Y eso que fueron resistentes a una exhibición televisiva mexicana –en canal 13- en la cual había un doblaje pero también una modificación radical de los nombres de algunos personajes, tan sólo Kermit se llamaba la Rana René. Así que podía uno reconocer tipos de comportamiento que adquieren valores de universalidad: la idea de la belleza como plataforma paradójica –Piggy-, el mal contador de chistes afanado en ser el centro de atención –Fozzie-, el disfrute del comentario ácido fuera de todo riesgo –los viejitos del balcón-.
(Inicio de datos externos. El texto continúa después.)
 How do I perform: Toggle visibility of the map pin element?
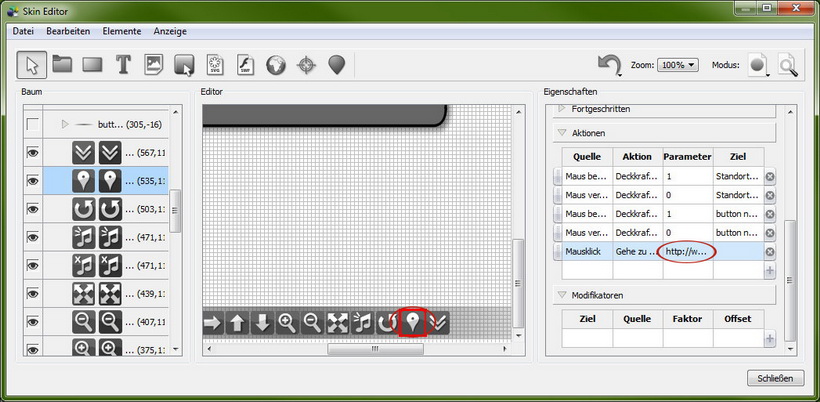click(34, 181)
Eso por no hablar de guiños culturales como cantar a la manera del Cocinero sueco, mover los dedos como el Perro pianista, agitarse como Animal o burlarse de aquel que tuviera una nariz como la de Gonzo.

Lo más notable de la película que recién se exhibió es que concluya con el estreno tipo teatro de revista del show tradicional de tele: brillante obertura, presentación del invitado principal y posterior pitorreo del mismo, intercalación de escenas breves, número estelar; todo a través de diversas y eficaces técnicas de manipulación. Tanto así que resiente la parte humana, bastante ñoña y simple.

Porque en realidad todos tenemos algo de la Rana René, digo de Kermit, ponemos buena voluntad a la mayor inminencia de desastre, apelamos a la improvisación que será capaz de resolver cualquier desaguisado, agitamos los brazos confiando en que la cosa salga lo mejor posible, de paso suponemos también que las historias de amor entre ranas y cerdos son posibles. Muy manamaná.